### [Given request 1]
Can you summarize the MINOS interface page in two sentences?
### [Given request 2]
Could you reproduce, unchanged, the stretch of the listing from the line containing "July 2020 (24, 2115)" through the end of the listing?

### [Document segment]
| |
minos
Purpose
MEX Interface for MINOS
For solving nonlinear programming or quadratic programming problems
Syntax
[hs, xs, pi, rc, Inform, nS, nInf, sInf, Obj, iwCount, gObj, fCon, gCon] = ...
minos(H, A, bl, bu, nnCon, nnObj, nnJac, Prob, iObj, optPar, ...
Warm, hs, xs, pi, nS, ...
SpecsFile, PrintFile, SummFile, ...
PriLev, ObjAdd, moremem, ProbName );
Description
minos either solves the following nonlinear programming
problem (NLP):
minimize f(x) + c'x subject to:
x ( x )
bl <= ( g(x) ) <= bu
( Ax )
where
A is an mA x n sparse matrix (linear constraints)
c is a n x 1 vector of linear objective coefficients.
f(x) has nnObj nonlinear variables
g(x) has dimension nnCon.
The Jacobian is d/dx g(x) has nnJac variables, and ne nonzero elements
or the quadratic programming problem (QP):
minimize 0.5 * x' * H * x + c'x subject to:
x ( x )
bl <= ( g(x) ) <= bu
( Ax )
Full input matrix A has three parts A = [d/dx g(x); A; c'];
The position of the row c' is iObj. iObj=0 means no linear part
bl, bu have dimension m=n+nnCon+mA+(iObj~=0)

### [Input]
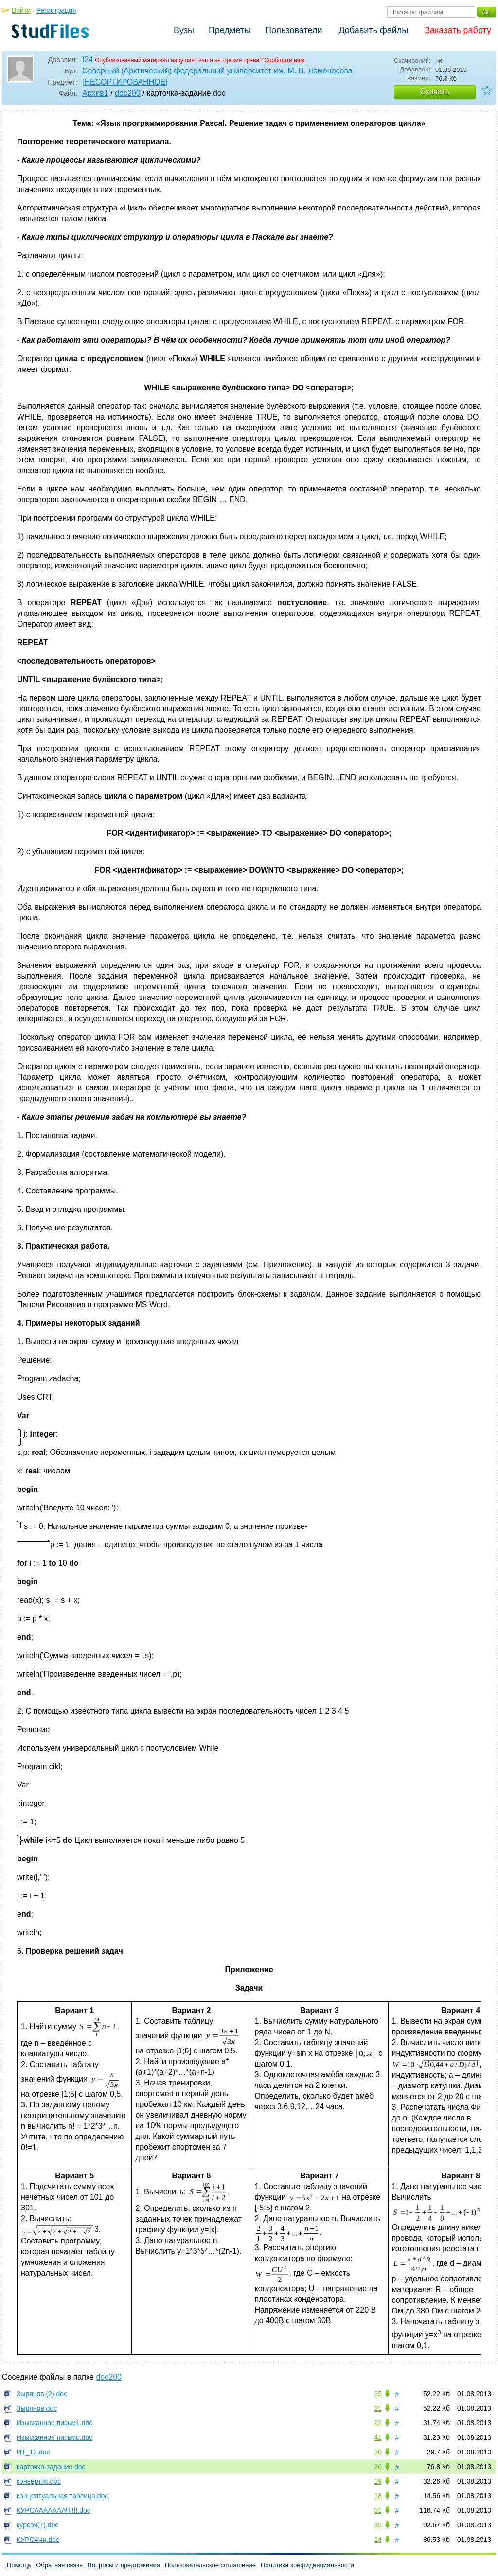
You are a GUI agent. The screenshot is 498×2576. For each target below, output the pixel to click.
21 (378, 2408)
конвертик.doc (39, 2481)
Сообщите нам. (285, 60)
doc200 (128, 93)
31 (378, 2510)
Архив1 (95, 93)
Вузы (184, 30)
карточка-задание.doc (51, 2467)
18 (378, 2496)
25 (378, 2394)
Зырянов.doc (37, 2408)
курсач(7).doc (37, 2525)
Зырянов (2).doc (42, 2394)
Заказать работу (458, 30)
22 (378, 2423)
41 (378, 2437)
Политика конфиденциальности (307, 2565)
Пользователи (293, 30)
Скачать (434, 92)
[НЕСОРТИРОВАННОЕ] (125, 82)
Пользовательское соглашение (210, 2565)
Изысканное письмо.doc (54, 2437)
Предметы (229, 30)
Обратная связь (59, 2565)
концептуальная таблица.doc (62, 2496)
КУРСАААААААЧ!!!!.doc (53, 2510)
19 (378, 2481)
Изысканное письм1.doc (54, 2423)
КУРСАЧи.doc (38, 2539)
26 (378, 2467)
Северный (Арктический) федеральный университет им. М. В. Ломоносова (217, 71)
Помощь (19, 2565)
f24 (87, 59)
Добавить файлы (373, 30)
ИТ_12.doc (33, 2452)
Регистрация (56, 10)
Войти (21, 10)
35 (378, 2525)
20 (378, 2452)
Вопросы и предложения (124, 2565)
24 (378, 2539)
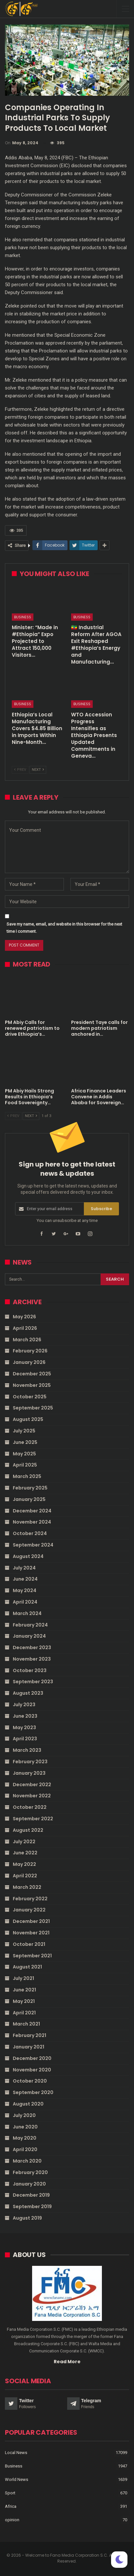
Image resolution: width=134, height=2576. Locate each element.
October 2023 (30, 1670)
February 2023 (30, 1761)
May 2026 (24, 1316)
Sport (10, 2492)
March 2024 (27, 1613)
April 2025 (25, 1465)
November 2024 (32, 1522)
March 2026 (27, 1339)
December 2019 (31, 2195)
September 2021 (32, 1955)
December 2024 (32, 1511)
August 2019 (27, 2218)
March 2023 (27, 1750)
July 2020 (24, 2115)
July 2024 (24, 1568)
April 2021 (24, 2012)
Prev (20, 770)
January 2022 (29, 1910)
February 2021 (29, 2035)
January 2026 (29, 1362)
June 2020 (25, 2127)
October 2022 (30, 1807)
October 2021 (29, 1944)
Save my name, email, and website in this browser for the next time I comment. (64, 928)
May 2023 (24, 1727)
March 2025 (27, 1476)
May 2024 (24, 1590)
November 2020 (32, 2070)
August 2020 (28, 2104)
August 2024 (28, 1556)
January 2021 (28, 2047)
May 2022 (24, 1864)
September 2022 (33, 1818)
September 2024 (33, 1545)
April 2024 (25, 1602)
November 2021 (31, 1932)
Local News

### [Exercise output 1]
minos is a MEX interface for MINOS that solves either a nonlinear programming problem, minimizing f(x) + c'x, or a quadratic programming problem, minimizing 0.5 * x' * H * x + c'x, subject to bounds bl and bu on x, g(x) and Ax. The full input matrix A is made up of the Jacobian d/dx g(x), the linear constraint matrix A and the row c', whose position is given by iObj, where iObj=0 means there is no linear part.

### [Exercise output 2]
July 2020 (24, 2115)
July 2024 (24, 1568)
April 2021 (24, 2012)
Prev (20, 770)
January 2022 (29, 1910)
February 2021 (29, 2035)
January 2026 (29, 1362)
June 2020 (25, 2127)
October 2022 (30, 1807)
October 2021 (29, 1944)
Save my name, email, and website in this browser for the next time I comment. (64, 928)
May 2023 (24, 1727)
March 2025 (27, 1476)
May 2024 (24, 1590)
November 2020 (32, 2070)
August 2020 (28, 2104)
August 2024 (28, 1556)
January 2021 (28, 2047)
May 2022 (24, 1864)
September 2022 (33, 1818)
September 2024 (33, 1545)
April 2024 (25, 1602)
November 2021 (31, 1932)
Local News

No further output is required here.